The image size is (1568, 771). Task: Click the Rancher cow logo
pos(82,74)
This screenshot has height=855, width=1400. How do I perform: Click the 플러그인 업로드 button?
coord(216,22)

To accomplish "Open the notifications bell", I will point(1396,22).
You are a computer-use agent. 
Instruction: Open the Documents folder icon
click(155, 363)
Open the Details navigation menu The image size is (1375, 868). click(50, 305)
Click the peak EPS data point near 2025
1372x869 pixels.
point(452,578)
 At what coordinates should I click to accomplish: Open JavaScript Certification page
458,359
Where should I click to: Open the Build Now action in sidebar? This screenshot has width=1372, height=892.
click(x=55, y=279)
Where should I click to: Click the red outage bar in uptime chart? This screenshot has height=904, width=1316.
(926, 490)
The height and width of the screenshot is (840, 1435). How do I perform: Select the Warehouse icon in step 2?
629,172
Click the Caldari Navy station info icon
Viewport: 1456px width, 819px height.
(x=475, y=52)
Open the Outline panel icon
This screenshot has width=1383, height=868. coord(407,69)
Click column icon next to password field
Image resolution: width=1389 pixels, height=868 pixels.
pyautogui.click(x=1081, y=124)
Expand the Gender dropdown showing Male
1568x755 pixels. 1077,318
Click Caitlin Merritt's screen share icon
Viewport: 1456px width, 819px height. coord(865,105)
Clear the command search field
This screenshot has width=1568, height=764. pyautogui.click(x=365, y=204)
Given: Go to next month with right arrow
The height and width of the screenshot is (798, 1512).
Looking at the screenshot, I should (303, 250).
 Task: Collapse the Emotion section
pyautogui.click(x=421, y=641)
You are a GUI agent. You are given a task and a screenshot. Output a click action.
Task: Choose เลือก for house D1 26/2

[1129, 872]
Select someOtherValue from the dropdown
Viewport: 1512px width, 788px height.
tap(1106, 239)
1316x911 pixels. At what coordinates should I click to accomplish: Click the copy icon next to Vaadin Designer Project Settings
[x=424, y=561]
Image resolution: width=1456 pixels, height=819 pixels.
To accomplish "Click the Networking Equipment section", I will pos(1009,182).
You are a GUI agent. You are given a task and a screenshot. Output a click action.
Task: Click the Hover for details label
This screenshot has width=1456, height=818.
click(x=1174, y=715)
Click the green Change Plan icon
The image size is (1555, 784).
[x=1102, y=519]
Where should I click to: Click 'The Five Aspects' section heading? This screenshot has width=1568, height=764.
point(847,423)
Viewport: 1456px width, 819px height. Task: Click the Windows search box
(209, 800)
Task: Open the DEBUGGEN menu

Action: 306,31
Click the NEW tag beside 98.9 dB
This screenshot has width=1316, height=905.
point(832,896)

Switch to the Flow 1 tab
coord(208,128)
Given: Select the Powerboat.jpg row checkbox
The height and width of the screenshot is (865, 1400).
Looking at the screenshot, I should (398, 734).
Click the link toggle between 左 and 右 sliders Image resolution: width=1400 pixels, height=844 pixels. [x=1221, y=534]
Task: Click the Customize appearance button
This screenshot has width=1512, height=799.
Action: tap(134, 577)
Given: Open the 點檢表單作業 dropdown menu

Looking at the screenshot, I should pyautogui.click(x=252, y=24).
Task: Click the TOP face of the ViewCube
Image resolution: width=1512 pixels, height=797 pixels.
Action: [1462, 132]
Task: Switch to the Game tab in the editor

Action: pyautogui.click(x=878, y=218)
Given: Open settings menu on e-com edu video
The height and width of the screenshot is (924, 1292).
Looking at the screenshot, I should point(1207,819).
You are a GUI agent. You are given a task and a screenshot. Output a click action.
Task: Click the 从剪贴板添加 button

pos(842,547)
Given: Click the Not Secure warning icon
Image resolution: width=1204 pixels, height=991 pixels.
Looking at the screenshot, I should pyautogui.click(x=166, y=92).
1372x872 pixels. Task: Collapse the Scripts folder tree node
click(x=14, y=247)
+-------+
# EXERCISE AIM
All entries should be transcribed verbatim.

# ANSWER BOX
The image size is (1568, 771). Task: Click the Rancher cow logo
pos(82,74)
This screenshot has height=855, width=1400. How do I perform: Click the 플러그인 업로드 button?
coord(216,22)

To accomplish "Open the notifications bell", I will point(1396,22).
You are a computer-use agent. 
Instruction: Open the Documents folder icon
click(155, 363)
Open the Details navigation menu The image size is (1375, 868). click(50, 305)
Click the peak EPS data point near 2025
1372x869 pixels.
point(452,578)
 At what coordinates should I click to accomplish: Open JavaScript Certification page
458,359
Where should I click to: Open the Build Now action in sidebar? This screenshot has width=1372, height=892.
click(x=55, y=279)
Where should I click to: Click the red outage bar in uptime chart? This screenshot has height=904, width=1316.
(926, 490)
The height and width of the screenshot is (840, 1435). How do I perform: Select the Warehouse icon in step 2?
629,172
Click the Caldari Navy station info icon
Viewport: 1456px width, 819px height.
(x=475, y=52)
Open the Outline panel icon
This screenshot has width=1383, height=868. coord(407,69)
Click column icon next to password field
Image resolution: width=1389 pixels, height=868 pixels.
pyautogui.click(x=1081, y=124)
Expand the Gender dropdown showing Male
1568x755 pixels. 1077,318
Click Caitlin Merritt's screen share icon
Viewport: 1456px width, 819px height. coord(865,105)
Clear the command search field
This screenshot has width=1568, height=764. pyautogui.click(x=365, y=204)
Given: Go to next month with right arrow
The height and width of the screenshot is (798, 1512).
Looking at the screenshot, I should (303, 250).
 Task: Collapse the Emotion section
pyautogui.click(x=421, y=641)
You are a GUI agent. You are given a task and a screenshot. Output a click action.
Task: Choose เลือก for house D1 26/2

[1129, 872]
Select someOtherValue from the dropdown
Viewport: 1512px width, 788px height.
tap(1106, 239)
1316x911 pixels. At what coordinates should I click to accomplish: Click the copy icon next to Vaadin Designer Project Settings
[x=424, y=561]
Image resolution: width=1456 pixels, height=819 pixels.
To accomplish "Click the Networking Equipment section", I will pos(1009,182).
You are a GUI agent. You are given a task and a screenshot. Output a click action.
Task: Click the Hover for details label
This screenshot has width=1456, height=818.
click(x=1174, y=715)
Click the green Change Plan icon
The image size is (1555, 784).
[x=1102, y=519]
Where should I click to: Click 'The Five Aspects' section heading? This screenshot has width=1568, height=764.
point(847,423)
Viewport: 1456px width, 819px height. Task: Click the Windows search box
(209, 800)
Task: Open the DEBUGGEN menu

Action: 306,31
Click the NEW tag beside 98.9 dB
This screenshot has width=1316, height=905.
point(832,896)

Switch to the Flow 1 tab
coord(208,128)
Given: Select the Powerboat.jpg row checkbox
The height and width of the screenshot is (865, 1400).
Looking at the screenshot, I should (398, 734).
Click the link toggle between 左 and 右 sliders Image resolution: width=1400 pixels, height=844 pixels. [x=1221, y=534]
Task: Click the Customize appearance button
This screenshot has width=1512, height=799.
Action: tap(134, 577)
Given: Open the 點檢表單作業 dropdown menu

Looking at the screenshot, I should pyautogui.click(x=252, y=24).
Task: Click the TOP face of the ViewCube
Image resolution: width=1512 pixels, height=797 pixels.
Action: [1462, 132]
Task: Switch to the Game tab in the editor

Action: pyautogui.click(x=878, y=218)
Given: Open settings menu on e-com edu video
The height and width of the screenshot is (924, 1292).
Looking at the screenshot, I should point(1207,819).
You are a GUI agent. You are given a task and a screenshot. Output a click action.
Task: Click the 从剪贴板添加 button

pos(842,547)
Given: Click the Not Secure warning icon
Image resolution: width=1204 pixels, height=991 pixels.
Looking at the screenshot, I should pyautogui.click(x=166, y=92).
1372x872 pixels. Task: Collapse the Scripts folder tree node
click(x=14, y=247)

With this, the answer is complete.